Sylvia Martinez elaborates on this other history in web 20 and historical perspectives:

Right now the concept of Web 2.0 in schools is in the hands of excited educators who have felt the power of learning something new and want to share it with their students and other educators. It’s a contagious, revolutionary feeling that we are on the cusp of something that will change the world.

This feels SO much like the 80’s, when computers first started trickling into schools. But the dark side is how schools, instead of letting educators show the way, turned to corporations and publishers to commercialize and pre-package the computer into school-friendly forms. It deprived students and teachers of authentic chances to program, to make music, and to create. Instead of the revolution in learning that seemed to be ever so temptingly on a permanent horizon, it turned computers into test prep machines that reinforced the way school “delivered” information to students.

The score: Technology - 0, “School” - 1

Furthermore, within the thread and within the web 2.0 community some things are said, by intelligent people, that I think are wrong / dangerous. For instance:

Miguel Guhlin (comment 42): "I don’t have to worry about being an expert since there are so many people out there who are experts…I can rely on you"

David Weinberger has written a book with this title: "Everything is Miscelleous"

Andrew Keen, a web 2.0 critic, said in his debate with David (video link) that the book was good but he could never agree with the title. I agree, the title is very bad. (I haven't read the book)

Leigh Blackall in response to my earlier post said he relied on trusted experts: "my Youtube experience is made up of recommendations from experts I already trust".

This argument reinforces my belief that expertise is another important question that "web 2.0" needs to address. When experts argue then we begin to make progress. We should not be trusting experts but building environments where they are encouraged to argue.

Overall the debate on David Warlick's blog was great because experts argued on issues of importance, many of the comments were of high quality and their was passion and involvement.

But web 2.0 is not always like this.
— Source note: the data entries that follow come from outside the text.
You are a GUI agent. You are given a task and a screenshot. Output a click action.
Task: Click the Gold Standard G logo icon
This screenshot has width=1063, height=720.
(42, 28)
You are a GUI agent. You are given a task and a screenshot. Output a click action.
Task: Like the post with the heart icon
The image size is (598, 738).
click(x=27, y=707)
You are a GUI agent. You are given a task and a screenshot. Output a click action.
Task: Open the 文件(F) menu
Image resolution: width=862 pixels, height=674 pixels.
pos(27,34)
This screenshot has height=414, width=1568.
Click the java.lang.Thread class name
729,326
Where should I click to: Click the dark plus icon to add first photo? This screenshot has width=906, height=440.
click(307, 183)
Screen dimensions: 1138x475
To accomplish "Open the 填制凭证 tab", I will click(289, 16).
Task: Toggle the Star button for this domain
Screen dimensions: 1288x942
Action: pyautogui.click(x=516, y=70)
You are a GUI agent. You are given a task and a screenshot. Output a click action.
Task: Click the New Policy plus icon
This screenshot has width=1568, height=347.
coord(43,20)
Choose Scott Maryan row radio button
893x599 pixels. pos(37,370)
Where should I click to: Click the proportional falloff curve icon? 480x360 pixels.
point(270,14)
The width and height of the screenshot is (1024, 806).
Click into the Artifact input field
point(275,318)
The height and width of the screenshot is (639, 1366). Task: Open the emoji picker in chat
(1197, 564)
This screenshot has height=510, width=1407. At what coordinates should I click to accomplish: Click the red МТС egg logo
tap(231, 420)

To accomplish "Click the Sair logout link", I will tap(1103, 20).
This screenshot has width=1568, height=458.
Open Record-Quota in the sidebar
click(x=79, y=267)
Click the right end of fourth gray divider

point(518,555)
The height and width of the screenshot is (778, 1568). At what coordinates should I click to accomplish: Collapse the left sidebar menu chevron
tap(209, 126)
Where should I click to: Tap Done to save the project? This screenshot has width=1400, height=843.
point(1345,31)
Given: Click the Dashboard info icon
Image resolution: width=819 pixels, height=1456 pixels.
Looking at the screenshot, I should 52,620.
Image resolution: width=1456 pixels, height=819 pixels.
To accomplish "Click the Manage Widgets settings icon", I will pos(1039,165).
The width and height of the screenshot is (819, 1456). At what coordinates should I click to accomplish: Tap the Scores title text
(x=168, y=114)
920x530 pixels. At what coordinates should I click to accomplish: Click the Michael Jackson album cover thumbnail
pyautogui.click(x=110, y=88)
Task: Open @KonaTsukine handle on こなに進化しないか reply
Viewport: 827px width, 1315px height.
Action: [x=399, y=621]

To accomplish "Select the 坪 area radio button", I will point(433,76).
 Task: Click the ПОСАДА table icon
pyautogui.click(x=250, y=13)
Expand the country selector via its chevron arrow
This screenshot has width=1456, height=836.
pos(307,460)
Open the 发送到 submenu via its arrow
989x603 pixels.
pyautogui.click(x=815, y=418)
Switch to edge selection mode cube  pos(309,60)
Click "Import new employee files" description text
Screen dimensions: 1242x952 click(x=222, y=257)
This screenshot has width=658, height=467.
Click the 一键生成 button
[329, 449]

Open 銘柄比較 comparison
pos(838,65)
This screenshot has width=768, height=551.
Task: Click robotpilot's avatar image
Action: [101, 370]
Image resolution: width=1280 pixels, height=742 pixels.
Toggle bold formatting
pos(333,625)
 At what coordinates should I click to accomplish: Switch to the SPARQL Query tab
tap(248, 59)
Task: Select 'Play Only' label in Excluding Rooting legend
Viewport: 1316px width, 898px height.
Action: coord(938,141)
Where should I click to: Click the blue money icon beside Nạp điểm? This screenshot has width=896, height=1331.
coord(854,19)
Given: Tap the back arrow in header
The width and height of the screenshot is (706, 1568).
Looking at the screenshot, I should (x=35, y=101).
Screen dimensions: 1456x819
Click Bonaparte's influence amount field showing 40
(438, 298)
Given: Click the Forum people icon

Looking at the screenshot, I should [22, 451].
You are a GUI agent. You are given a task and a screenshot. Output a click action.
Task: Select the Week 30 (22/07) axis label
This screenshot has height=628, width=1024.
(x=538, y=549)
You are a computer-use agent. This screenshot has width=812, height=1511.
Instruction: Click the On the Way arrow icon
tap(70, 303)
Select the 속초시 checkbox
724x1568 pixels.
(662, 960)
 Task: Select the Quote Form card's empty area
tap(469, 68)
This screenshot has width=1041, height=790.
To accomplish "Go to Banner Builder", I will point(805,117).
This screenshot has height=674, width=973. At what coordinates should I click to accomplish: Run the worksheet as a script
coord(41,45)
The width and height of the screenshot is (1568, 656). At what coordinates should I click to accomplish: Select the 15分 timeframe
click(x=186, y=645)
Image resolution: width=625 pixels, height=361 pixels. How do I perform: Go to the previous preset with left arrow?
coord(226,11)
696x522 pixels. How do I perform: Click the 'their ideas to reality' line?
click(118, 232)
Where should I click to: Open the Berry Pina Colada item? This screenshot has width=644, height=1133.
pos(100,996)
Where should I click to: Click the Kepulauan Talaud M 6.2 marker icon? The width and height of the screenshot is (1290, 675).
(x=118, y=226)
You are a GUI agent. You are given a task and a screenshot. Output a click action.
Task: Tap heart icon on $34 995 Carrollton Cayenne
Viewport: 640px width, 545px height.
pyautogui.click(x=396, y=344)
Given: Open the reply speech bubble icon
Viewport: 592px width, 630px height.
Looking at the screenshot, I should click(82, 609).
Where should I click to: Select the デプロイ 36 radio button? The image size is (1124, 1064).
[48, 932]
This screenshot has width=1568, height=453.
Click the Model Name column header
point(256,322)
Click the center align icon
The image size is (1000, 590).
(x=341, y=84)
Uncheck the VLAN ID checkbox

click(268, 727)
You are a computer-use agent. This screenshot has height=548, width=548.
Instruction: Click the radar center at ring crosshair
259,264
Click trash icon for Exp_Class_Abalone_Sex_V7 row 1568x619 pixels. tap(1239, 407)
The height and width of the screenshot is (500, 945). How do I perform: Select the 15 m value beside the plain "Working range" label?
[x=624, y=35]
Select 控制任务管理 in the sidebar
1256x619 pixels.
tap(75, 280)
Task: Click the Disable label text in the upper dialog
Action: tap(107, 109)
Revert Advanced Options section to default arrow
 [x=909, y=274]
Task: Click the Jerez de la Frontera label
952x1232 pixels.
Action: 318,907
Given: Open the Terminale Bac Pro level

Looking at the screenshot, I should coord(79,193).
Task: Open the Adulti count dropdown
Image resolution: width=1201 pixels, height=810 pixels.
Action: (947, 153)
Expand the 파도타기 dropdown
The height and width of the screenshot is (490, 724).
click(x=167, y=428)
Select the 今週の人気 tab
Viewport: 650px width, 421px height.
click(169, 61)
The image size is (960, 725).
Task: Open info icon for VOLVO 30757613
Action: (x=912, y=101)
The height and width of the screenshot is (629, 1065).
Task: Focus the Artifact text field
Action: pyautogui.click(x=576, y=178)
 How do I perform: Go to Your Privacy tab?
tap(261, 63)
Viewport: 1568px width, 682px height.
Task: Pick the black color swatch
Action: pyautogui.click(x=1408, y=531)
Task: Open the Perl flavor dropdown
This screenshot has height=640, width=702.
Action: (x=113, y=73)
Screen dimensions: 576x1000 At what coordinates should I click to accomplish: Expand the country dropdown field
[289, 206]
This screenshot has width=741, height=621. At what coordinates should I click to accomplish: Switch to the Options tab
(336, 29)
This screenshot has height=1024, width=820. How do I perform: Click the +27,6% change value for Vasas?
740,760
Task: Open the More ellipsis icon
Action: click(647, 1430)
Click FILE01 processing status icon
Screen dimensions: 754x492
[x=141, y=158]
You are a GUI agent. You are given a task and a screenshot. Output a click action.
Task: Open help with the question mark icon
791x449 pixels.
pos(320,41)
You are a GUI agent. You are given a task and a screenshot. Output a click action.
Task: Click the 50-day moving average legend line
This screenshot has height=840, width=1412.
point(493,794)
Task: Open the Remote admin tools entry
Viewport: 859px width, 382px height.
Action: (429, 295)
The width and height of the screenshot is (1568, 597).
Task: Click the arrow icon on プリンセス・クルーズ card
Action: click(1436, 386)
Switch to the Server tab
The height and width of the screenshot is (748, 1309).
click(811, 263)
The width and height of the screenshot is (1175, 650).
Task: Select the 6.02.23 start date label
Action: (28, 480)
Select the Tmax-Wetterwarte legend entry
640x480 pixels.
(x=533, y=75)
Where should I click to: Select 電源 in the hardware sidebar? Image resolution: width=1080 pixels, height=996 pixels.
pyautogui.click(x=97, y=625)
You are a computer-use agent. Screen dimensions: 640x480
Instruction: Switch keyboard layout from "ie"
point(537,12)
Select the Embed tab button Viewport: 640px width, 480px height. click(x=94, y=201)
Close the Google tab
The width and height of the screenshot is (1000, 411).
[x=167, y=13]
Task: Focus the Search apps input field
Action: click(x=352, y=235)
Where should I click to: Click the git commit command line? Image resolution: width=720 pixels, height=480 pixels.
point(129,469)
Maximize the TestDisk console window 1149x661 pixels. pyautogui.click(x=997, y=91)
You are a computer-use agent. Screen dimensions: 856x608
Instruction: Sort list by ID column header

One of Seymour Papert's learning principles espoused long ago in The Children's Machine (1992) is that, "a good conversation enhances learning". Well, how about a bad conversation? And aren't there many bad conversations on web 2.0 forums? As I said in an earlier blog:
Global village idiocy, banalisation, hive mind, self censorship and chasing popularity are all real problems.
As web 2.0 scales this problem may well become worse. eg. at the moment most teachers who blog do have things of interest to say, they tend to be movers and shakers who want to change the system. Perhaps those clammering for more and more of web 2.0 ought to reflect a little on what normally happens to technologies once they enter the mainstream.